Find the string "This" in the data, and copy out each line that has it.

● ● ● ● ●

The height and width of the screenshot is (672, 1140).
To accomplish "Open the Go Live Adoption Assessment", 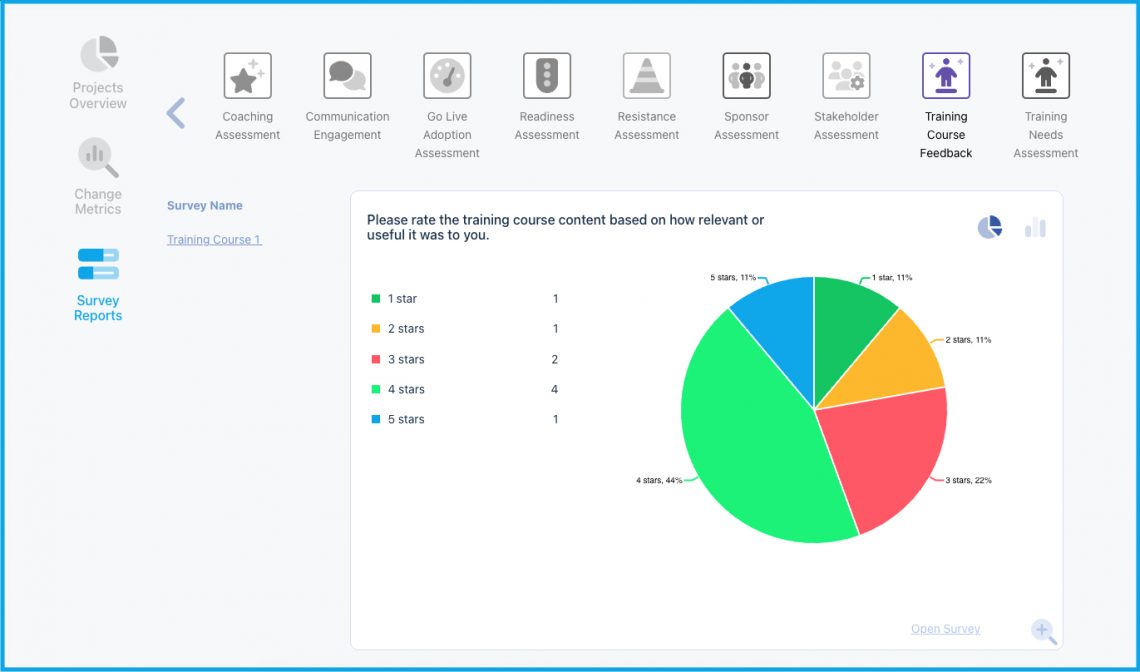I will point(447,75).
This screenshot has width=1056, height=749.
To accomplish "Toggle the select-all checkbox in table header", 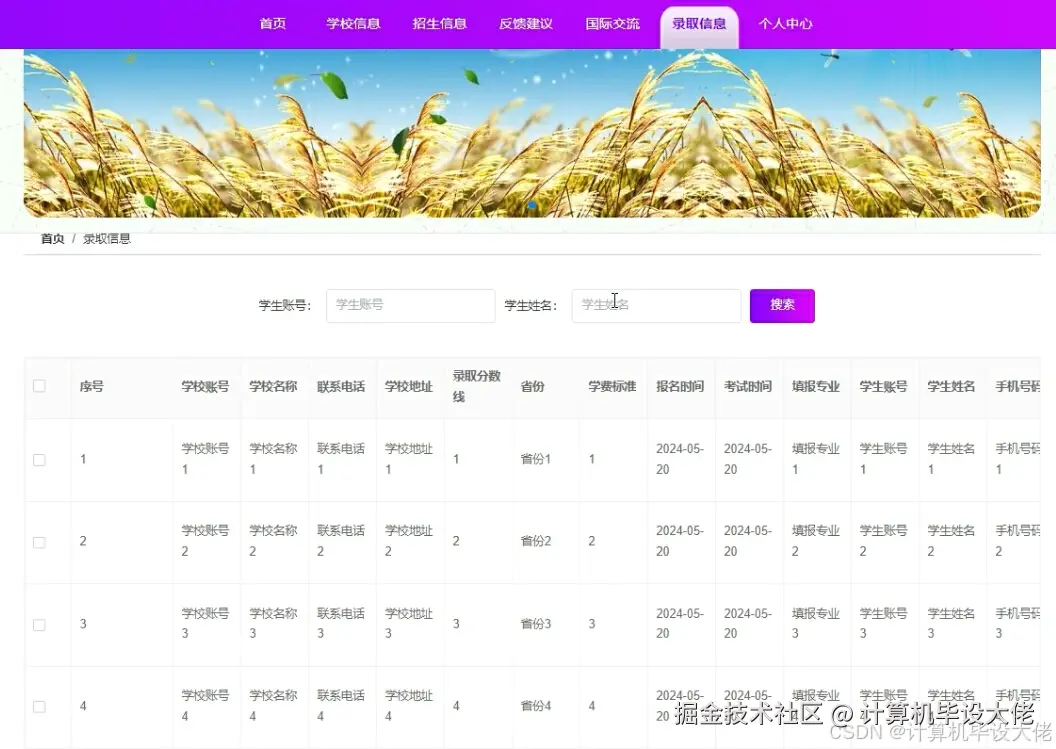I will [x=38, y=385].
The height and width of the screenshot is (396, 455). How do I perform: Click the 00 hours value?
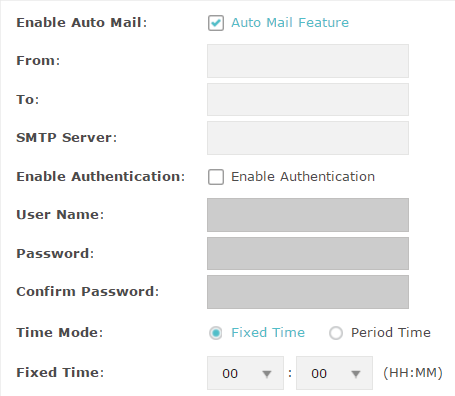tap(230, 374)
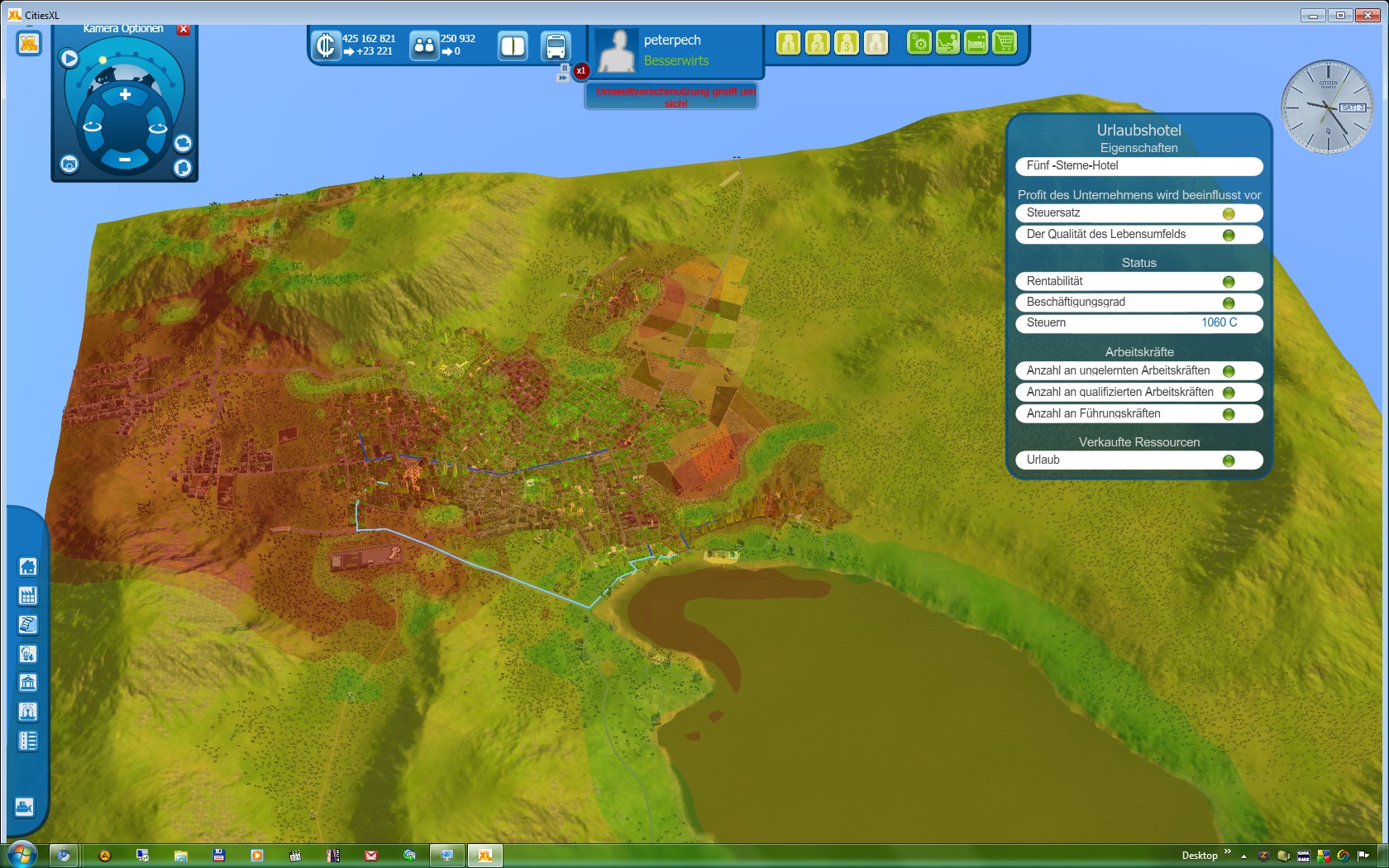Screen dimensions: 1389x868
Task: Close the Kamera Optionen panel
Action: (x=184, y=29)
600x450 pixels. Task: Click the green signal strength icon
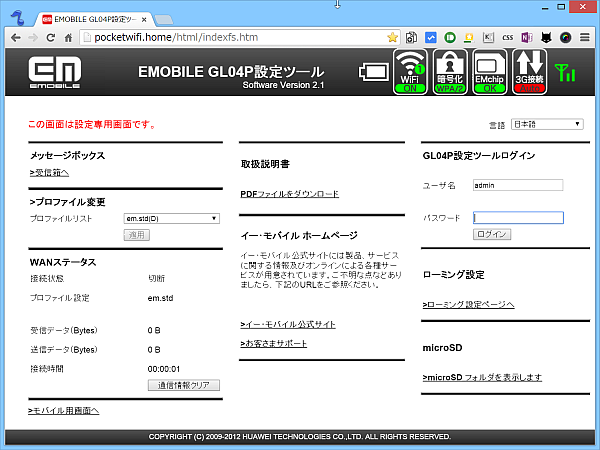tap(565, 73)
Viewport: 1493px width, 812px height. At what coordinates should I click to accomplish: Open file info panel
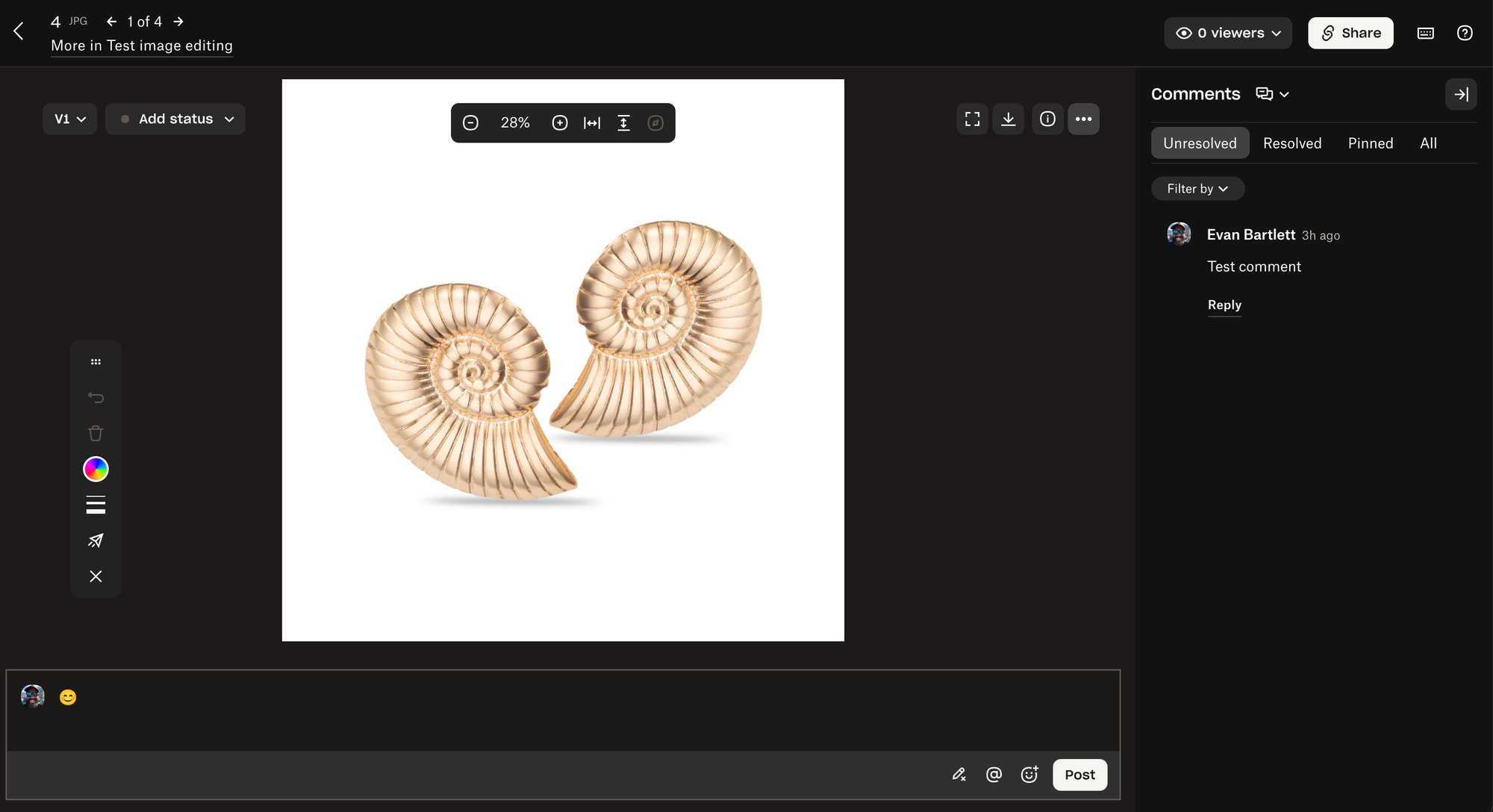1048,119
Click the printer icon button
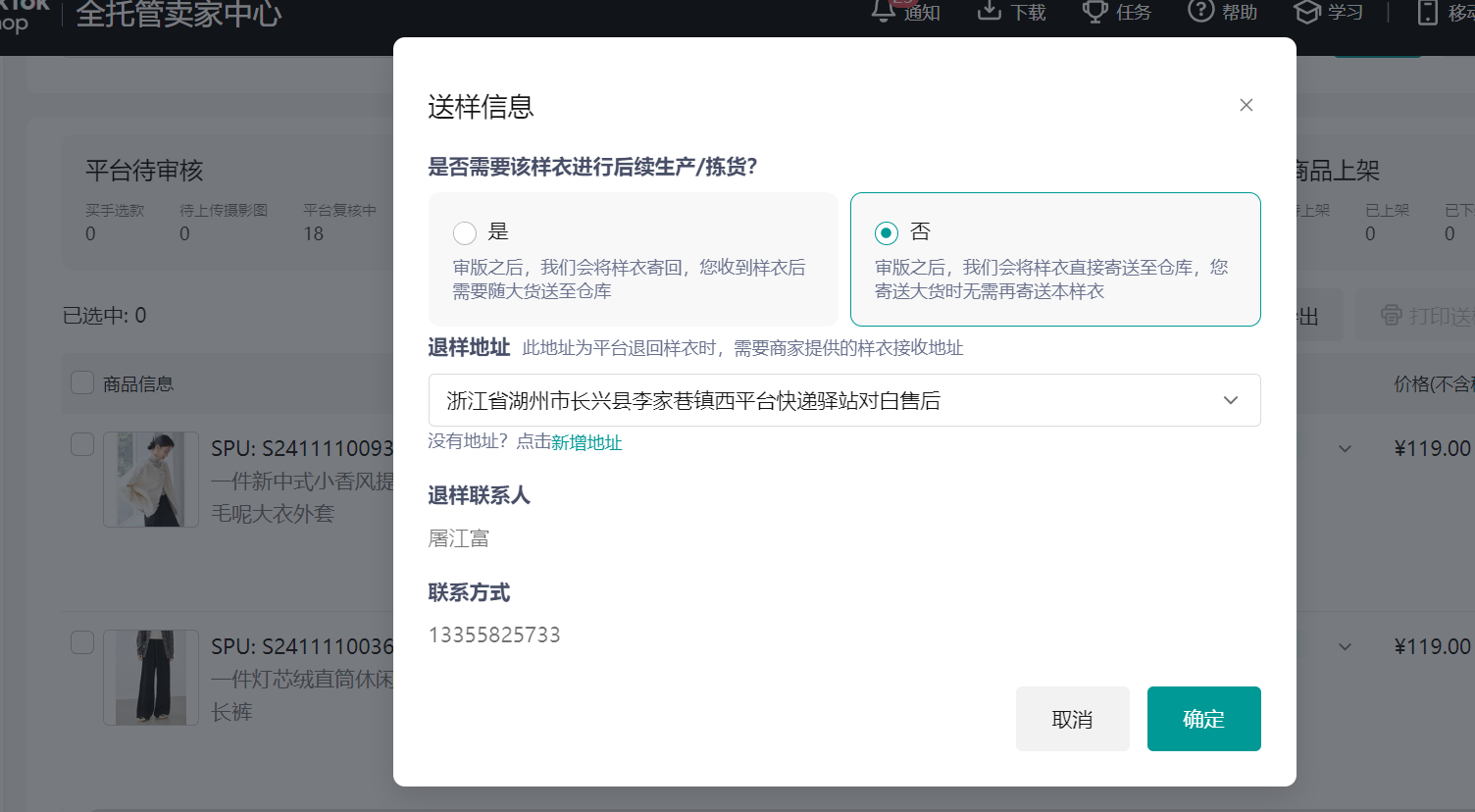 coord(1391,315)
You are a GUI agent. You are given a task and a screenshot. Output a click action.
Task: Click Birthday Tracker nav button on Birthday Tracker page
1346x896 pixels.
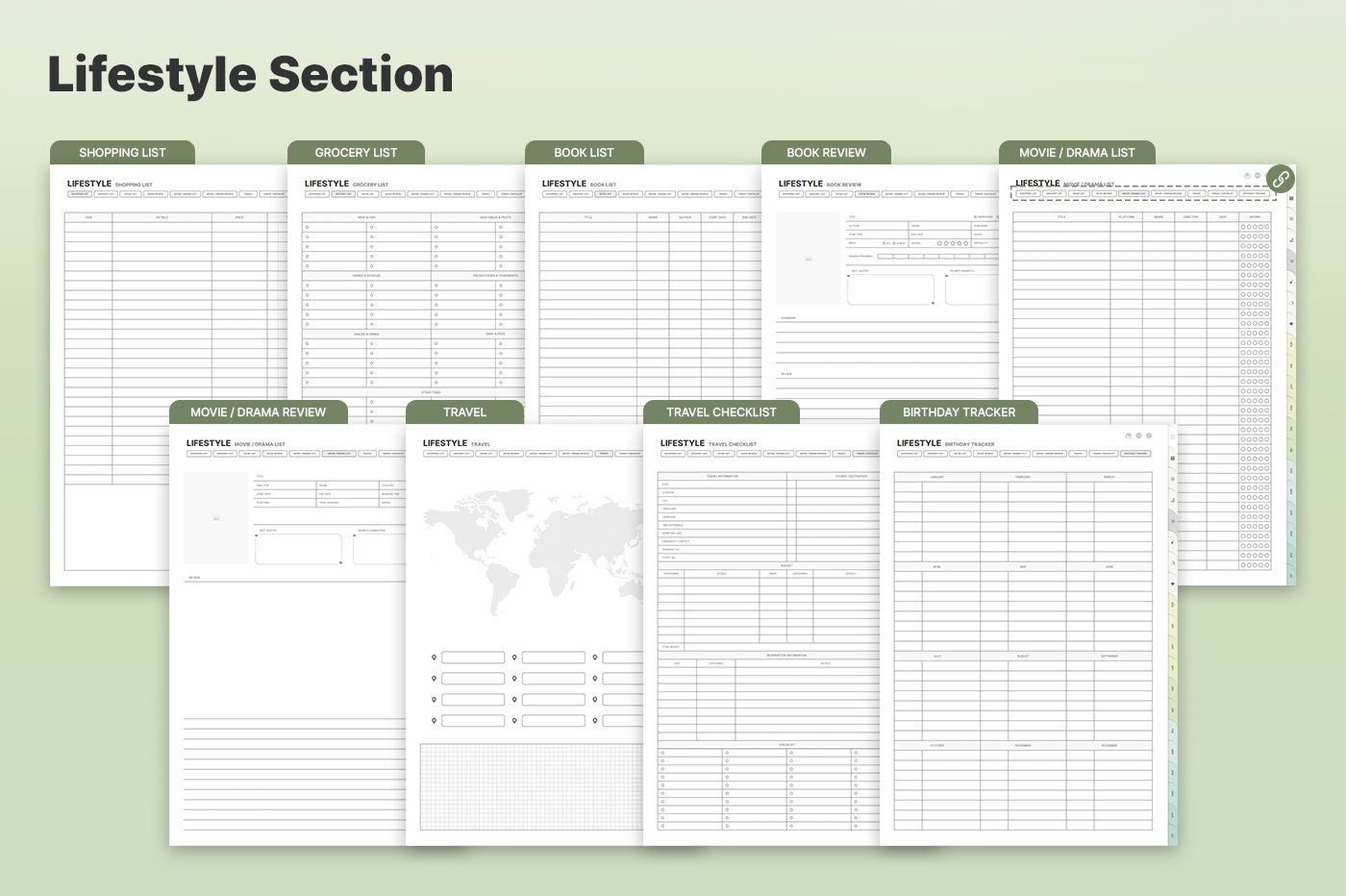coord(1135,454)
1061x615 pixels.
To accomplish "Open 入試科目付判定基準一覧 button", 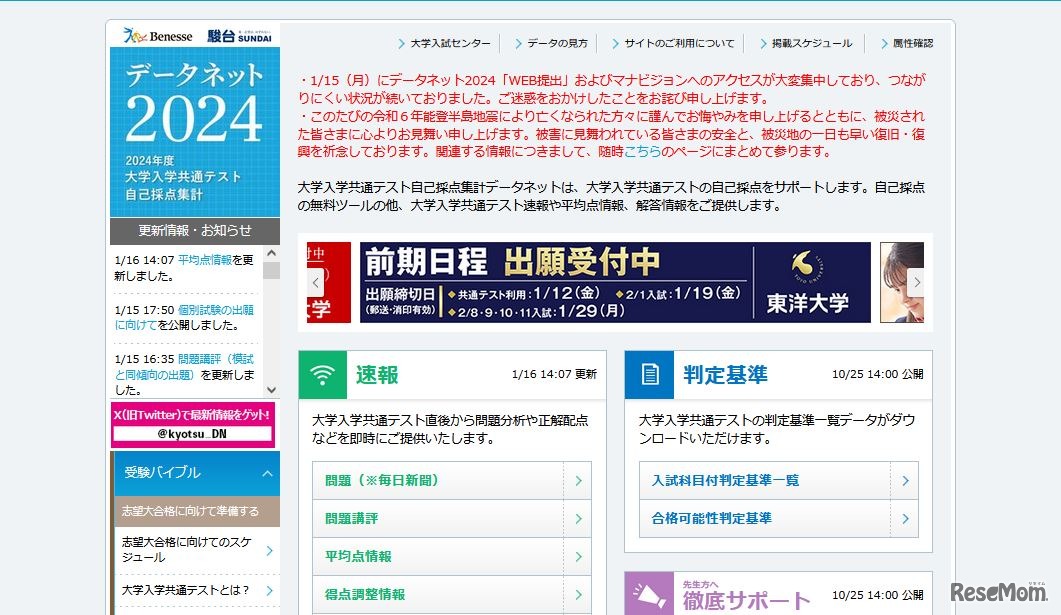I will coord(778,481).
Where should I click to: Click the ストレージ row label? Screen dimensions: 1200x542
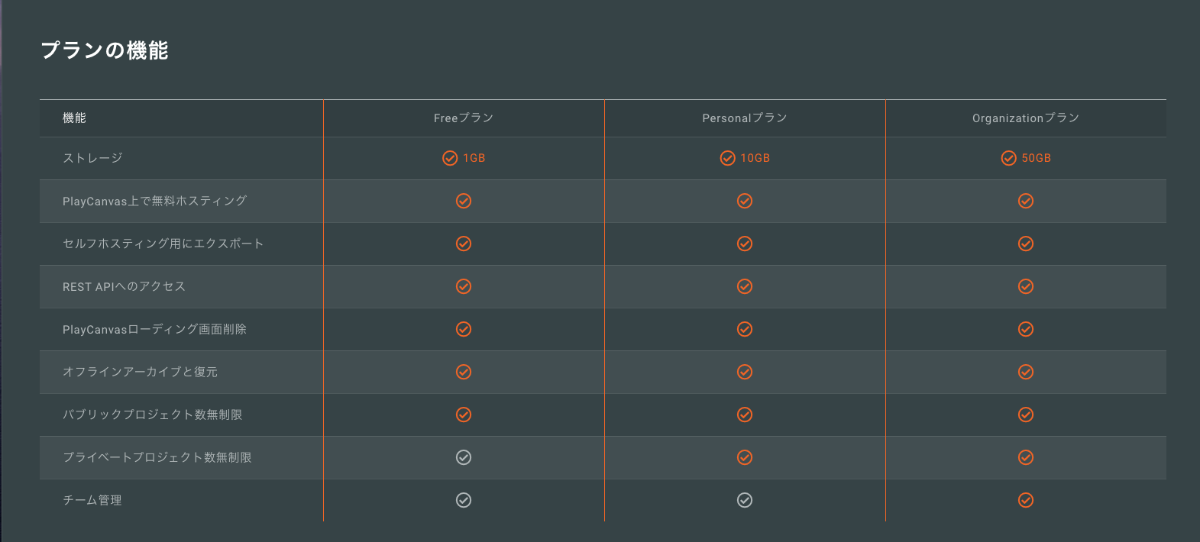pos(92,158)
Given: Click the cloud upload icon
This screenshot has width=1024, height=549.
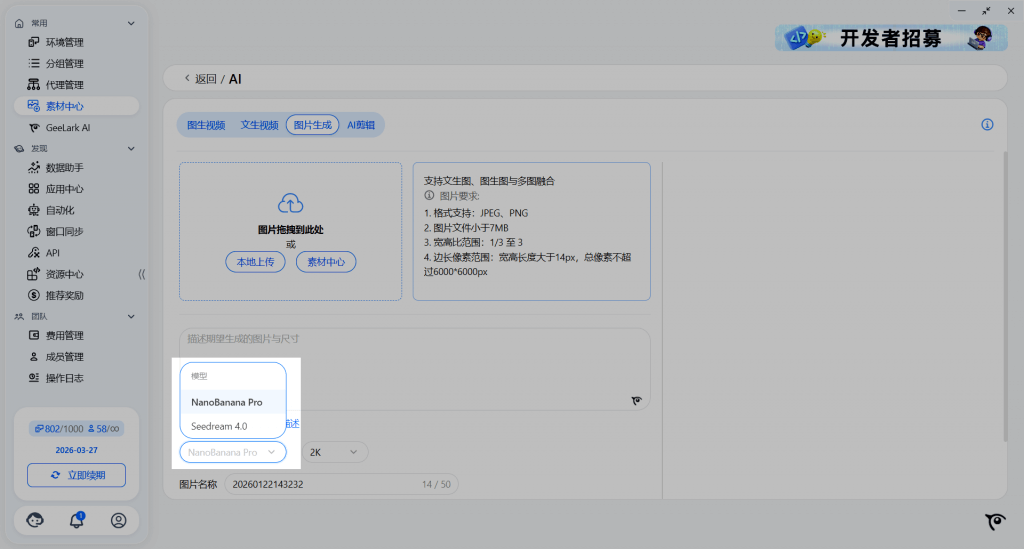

● ● ● ● ●

## YOUR SOLUTION
This screenshot has width=1056, height=749.
This screenshot has width=1024, height=549.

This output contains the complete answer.